CHEZ HIVENTY CLASSICS

Benjamin ALIMI, Directeur d’Hiventy Classics dans un entretien à Coin De Mire Cinéma nous livre le quotidien de son équipe spécialisée dans le développement de la pellicule cinéma et la restauration de films.

 

Pourriez-vous nous parler tout d'abord de votre lieu de travail à Joinville-le-Pont, un lieu bien emblématique dans le milieu du cinéma ?

Au sein du groupe Hiventy, notre laboratoire de Joinville-le-Pont est un site pour le moins atypique. Sans doute parce qu’il est installé sur un lieu centenaire, “La Cité du cinéma”, la première nommée ainsi, celle où les usines Pathé furent construites en 1906. Un lieu historique qui porte avec lui l’histoire du septième art, qui a connu sur son sol des légendes comme Charles Pathé, Bernard Natan, où étaient en activité le laboratoire GTC de 1947 jusqu’au début des années 2000, ainsi que de nombreux producteurs ou réalisateurs qui y ont élu domicile. Un lieu à l’architecture Eiffel, qui a peu changé de l’extérieur malgré les années, qui a su se moderniser tout en gardant son identité. Autour de notre laboratoire se sont installées des sociétés sans lien avec notre secteur d’activité. Désormais, Hiventy est le dernier bastion du cinéma sur le site. De quoi renforcer notre volonté de faire perdurer notre présence.

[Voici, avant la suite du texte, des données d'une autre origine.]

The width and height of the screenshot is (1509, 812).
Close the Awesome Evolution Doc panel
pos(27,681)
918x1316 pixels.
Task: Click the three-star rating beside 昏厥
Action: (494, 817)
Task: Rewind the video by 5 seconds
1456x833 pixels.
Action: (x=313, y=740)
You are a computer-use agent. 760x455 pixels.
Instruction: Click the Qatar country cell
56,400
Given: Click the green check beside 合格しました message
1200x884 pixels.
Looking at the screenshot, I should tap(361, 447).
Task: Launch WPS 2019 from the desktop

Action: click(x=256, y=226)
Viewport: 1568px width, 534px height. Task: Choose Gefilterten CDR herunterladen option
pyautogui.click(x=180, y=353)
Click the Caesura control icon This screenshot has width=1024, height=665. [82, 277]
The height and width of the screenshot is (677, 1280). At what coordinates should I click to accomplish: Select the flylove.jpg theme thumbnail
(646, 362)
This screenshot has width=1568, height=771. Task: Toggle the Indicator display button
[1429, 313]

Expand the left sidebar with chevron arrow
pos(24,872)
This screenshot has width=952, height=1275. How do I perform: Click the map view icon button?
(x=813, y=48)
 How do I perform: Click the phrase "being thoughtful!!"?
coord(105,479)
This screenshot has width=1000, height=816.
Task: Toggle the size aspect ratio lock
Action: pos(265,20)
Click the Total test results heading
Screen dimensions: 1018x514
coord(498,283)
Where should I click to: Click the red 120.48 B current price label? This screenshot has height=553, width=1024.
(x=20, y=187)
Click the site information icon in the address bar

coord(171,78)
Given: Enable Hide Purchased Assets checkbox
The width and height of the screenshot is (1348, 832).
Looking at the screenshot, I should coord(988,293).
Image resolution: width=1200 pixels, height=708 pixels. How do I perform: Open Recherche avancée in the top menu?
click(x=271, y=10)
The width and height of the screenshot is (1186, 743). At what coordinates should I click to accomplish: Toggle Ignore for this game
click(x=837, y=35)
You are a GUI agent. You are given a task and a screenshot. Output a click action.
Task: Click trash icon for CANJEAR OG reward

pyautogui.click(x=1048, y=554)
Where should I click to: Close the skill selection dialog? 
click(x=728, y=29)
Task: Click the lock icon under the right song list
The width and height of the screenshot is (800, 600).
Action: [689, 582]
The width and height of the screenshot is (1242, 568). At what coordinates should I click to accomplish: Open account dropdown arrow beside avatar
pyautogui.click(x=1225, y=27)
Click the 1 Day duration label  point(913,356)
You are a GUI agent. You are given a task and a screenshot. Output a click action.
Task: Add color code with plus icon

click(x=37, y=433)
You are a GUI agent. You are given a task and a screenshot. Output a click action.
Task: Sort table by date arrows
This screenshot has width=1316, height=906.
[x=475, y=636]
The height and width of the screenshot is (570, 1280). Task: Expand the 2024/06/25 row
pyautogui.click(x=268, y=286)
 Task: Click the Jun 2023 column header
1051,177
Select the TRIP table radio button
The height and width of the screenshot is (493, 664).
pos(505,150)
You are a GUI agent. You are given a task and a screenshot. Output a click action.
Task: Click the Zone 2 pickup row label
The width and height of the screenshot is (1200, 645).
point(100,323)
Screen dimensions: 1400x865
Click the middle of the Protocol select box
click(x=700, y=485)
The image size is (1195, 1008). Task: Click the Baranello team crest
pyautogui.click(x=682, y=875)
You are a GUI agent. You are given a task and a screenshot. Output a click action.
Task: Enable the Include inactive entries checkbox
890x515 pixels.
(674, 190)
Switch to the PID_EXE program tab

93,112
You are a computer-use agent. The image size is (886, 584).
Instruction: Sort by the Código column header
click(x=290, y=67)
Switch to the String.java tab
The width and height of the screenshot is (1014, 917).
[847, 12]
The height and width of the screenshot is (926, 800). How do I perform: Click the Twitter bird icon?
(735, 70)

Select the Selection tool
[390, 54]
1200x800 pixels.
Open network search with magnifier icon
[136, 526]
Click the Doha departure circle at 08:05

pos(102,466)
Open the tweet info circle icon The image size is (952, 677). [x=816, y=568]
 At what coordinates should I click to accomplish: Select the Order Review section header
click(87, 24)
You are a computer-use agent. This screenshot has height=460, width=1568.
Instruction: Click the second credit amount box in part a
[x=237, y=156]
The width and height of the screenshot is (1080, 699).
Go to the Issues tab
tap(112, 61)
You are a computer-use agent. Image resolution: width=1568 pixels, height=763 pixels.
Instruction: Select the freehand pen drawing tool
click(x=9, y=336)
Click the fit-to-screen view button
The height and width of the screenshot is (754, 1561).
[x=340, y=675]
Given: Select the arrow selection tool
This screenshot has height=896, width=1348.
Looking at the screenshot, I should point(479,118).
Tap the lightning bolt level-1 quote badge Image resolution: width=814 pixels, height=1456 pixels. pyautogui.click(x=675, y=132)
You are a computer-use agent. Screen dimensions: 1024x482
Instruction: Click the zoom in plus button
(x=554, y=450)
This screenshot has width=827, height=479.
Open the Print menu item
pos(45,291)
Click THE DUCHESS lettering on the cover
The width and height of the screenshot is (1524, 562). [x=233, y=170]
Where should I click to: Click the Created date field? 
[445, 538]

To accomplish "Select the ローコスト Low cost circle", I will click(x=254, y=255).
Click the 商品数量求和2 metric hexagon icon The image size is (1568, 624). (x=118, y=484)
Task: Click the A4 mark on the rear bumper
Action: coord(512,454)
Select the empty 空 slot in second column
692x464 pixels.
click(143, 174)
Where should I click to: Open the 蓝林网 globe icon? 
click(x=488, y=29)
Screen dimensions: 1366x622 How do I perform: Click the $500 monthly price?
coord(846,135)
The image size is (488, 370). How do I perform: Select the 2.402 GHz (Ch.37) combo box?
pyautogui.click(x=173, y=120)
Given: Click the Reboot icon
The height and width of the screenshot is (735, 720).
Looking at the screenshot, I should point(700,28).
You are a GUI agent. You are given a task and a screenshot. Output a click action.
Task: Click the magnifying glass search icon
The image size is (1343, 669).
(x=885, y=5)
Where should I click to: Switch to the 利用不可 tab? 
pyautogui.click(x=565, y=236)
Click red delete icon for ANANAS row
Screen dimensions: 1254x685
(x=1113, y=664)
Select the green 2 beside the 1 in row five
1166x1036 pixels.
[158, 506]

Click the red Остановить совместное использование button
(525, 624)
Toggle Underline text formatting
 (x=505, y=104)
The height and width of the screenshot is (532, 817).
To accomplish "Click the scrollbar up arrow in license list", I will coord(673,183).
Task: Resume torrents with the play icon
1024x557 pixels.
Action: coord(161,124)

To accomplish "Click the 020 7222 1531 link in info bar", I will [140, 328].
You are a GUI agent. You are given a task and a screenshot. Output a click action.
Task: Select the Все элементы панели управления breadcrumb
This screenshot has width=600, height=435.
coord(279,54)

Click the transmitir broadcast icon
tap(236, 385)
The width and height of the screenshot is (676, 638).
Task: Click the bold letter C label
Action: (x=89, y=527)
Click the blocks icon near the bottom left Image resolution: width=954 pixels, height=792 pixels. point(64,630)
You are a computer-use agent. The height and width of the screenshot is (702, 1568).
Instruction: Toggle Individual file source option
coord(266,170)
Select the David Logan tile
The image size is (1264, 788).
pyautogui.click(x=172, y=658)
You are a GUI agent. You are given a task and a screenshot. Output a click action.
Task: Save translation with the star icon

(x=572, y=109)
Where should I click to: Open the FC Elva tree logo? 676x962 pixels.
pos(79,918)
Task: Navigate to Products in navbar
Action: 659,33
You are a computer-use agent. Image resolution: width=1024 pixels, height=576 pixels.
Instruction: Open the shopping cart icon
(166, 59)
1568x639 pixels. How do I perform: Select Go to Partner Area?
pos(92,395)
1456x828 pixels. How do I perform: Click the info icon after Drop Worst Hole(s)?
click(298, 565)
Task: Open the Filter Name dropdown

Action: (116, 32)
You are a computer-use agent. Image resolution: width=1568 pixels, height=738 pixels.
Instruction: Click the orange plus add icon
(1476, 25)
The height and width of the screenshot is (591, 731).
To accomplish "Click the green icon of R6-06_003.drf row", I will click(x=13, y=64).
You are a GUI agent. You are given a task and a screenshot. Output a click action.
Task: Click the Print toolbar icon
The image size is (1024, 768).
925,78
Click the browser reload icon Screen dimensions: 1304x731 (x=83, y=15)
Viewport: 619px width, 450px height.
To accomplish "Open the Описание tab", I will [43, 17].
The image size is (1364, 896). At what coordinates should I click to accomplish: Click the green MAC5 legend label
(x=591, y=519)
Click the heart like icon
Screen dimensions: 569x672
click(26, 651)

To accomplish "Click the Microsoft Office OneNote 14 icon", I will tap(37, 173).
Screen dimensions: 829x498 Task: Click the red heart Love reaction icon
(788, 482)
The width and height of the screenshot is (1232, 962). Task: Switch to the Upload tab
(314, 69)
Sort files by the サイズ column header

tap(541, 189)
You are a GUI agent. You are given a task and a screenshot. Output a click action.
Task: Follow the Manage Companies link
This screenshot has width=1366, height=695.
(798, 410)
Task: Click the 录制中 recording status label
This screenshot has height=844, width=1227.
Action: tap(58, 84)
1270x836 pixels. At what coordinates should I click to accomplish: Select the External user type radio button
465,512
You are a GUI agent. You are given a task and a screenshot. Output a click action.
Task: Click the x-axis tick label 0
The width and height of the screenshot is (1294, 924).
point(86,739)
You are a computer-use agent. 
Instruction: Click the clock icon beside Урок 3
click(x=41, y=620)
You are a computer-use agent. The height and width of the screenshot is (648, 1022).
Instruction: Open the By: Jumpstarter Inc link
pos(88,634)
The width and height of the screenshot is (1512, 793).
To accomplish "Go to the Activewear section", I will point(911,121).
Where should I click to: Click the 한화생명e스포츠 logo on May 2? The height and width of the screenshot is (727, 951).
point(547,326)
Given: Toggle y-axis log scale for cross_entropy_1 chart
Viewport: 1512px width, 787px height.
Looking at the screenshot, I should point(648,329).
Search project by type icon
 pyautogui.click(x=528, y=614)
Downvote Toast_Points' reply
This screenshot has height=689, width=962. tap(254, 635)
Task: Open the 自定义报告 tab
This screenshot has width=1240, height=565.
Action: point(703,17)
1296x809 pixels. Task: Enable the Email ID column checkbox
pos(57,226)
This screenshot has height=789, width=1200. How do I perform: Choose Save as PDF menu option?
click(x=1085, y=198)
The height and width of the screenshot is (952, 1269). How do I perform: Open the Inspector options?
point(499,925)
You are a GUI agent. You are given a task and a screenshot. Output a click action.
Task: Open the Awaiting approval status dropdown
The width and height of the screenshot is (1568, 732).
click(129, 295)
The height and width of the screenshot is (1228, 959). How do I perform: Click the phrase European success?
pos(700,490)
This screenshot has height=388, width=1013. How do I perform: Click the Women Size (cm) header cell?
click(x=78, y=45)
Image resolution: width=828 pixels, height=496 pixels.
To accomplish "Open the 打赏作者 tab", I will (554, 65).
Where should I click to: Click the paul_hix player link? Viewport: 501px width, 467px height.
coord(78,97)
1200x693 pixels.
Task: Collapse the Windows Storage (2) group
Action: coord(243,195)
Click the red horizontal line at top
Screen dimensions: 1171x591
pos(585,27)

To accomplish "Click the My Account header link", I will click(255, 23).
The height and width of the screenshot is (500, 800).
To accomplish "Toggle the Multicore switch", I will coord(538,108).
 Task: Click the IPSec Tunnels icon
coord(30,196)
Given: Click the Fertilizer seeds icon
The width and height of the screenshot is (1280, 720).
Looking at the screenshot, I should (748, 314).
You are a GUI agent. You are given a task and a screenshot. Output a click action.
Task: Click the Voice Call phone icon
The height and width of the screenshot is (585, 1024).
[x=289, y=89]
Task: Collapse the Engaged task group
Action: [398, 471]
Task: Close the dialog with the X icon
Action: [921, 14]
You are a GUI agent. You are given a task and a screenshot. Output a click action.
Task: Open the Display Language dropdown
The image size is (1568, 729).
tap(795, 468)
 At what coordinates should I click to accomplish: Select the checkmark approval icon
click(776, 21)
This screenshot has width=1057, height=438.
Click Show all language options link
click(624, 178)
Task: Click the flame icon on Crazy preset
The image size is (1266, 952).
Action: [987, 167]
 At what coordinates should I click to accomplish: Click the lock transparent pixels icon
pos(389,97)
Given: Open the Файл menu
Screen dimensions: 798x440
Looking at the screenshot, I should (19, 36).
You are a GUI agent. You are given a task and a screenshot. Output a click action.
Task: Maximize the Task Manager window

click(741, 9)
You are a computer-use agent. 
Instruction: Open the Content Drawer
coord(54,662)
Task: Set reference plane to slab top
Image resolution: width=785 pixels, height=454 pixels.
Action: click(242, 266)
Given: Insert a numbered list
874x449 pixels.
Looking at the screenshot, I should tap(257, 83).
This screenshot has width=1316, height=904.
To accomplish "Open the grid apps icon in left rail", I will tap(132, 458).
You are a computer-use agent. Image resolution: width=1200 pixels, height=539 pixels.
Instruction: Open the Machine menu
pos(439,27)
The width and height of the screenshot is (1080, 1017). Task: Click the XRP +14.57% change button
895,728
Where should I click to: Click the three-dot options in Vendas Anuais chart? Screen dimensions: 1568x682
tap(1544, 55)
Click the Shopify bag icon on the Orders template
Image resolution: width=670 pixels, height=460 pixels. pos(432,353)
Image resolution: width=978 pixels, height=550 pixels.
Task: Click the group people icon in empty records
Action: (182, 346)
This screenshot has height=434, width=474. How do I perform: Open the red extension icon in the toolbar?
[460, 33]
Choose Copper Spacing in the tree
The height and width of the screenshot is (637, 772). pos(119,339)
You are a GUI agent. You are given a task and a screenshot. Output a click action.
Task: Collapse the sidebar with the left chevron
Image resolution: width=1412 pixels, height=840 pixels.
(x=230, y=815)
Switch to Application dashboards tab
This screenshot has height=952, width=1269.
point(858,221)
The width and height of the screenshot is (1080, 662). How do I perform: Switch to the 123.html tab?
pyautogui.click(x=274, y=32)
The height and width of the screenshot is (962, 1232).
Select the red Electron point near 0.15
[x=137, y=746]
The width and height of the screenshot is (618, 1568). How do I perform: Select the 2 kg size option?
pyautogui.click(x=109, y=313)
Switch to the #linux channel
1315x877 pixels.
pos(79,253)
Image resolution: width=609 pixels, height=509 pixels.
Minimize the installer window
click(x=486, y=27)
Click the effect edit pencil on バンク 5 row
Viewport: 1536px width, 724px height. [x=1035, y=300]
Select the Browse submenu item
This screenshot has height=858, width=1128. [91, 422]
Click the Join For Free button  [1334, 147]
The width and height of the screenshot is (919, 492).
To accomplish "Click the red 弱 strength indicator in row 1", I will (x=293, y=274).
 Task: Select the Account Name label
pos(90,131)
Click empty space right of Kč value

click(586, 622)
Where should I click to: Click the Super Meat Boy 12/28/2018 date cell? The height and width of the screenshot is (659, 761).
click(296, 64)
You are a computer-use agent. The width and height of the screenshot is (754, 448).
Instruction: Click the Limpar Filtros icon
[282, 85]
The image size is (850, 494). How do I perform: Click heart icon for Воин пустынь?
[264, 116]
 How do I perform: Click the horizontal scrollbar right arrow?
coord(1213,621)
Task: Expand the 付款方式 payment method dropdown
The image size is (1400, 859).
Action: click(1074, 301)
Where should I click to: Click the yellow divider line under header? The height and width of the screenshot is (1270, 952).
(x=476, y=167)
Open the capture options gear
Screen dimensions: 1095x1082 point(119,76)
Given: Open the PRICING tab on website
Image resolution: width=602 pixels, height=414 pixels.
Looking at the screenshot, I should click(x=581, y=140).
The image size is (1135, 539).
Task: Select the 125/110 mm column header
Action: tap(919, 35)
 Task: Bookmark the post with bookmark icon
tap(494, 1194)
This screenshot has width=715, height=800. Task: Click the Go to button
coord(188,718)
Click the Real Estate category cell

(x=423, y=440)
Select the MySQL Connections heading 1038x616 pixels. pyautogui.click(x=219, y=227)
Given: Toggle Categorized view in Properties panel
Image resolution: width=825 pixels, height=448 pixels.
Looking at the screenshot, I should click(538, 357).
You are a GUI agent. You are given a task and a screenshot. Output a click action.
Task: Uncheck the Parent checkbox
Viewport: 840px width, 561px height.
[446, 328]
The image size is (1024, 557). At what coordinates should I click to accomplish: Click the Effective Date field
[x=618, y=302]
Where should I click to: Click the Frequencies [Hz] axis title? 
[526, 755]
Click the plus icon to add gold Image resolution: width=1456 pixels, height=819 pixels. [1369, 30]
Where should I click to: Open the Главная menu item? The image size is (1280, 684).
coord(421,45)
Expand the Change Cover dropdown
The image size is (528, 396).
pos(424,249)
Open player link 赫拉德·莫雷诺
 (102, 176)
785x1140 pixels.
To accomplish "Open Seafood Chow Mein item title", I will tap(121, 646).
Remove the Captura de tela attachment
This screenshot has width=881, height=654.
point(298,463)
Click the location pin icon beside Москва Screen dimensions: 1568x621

Quelles sont vos activités sur place en 2022 ? 

Nous menons à Joinville deux activités : la restauration de films de patrimoine et le développement de rushes pour le cinéma. Le cinéma numérique s’est imposé depuis le début des années 2000 à la fois sur les tournages et dans les cabines de projection. Cela a révolutionné le secteur des industries techniques qui a vu de nombreux laboratoires disparaitre ou se restructurer. Le pixel a pris le pas sur le grain d’argent et pourtant, le point commun à toutes nos activités demeure la pellicule. Celle d’hier et d’aujourd’hui. Quelle soit en nitrate, en acétate ou en polyester, en noir et blanc ou en couleur, en 16MM ou en 35MM, à Joinville tout tourne autour d’elle : les nouveaux films tournés en pellicule, les anciens films que l’on restaure d’après la pellicule, ceux que l’on transfère sur pellicule pour leur préservation. Toute mon équipe a individuellement un lien très fort avec ce support, un lien qui relève du professionnel mais aussi de l’intime. Et puis travailler sur ce support qui s’est tant raréfié fait prendre conscience à la fois de la fragilité et de la force d’un laboratoire argentique en 2022. La pellicule n’est techniquement pas encore dépassée, que ce soit en termes de résolution ou d’espace colorimétrique. Elle est toujours plébiscitée par les plus grands réalisateurs, de Wes Anderson à Quentin Tarantino en passant par Christopher Nolan. Quant à ses capacités de conservation, elles sont jusqu’à preuve du contraire les plus fiables à long terme. Pour nous, il ne s’agit pas d’opposer le numérique à l’argentique. Mais au contraire de montrer à quel point ces deux univers sont complémentaires et combien les faire dialoguer peut être enrichissant.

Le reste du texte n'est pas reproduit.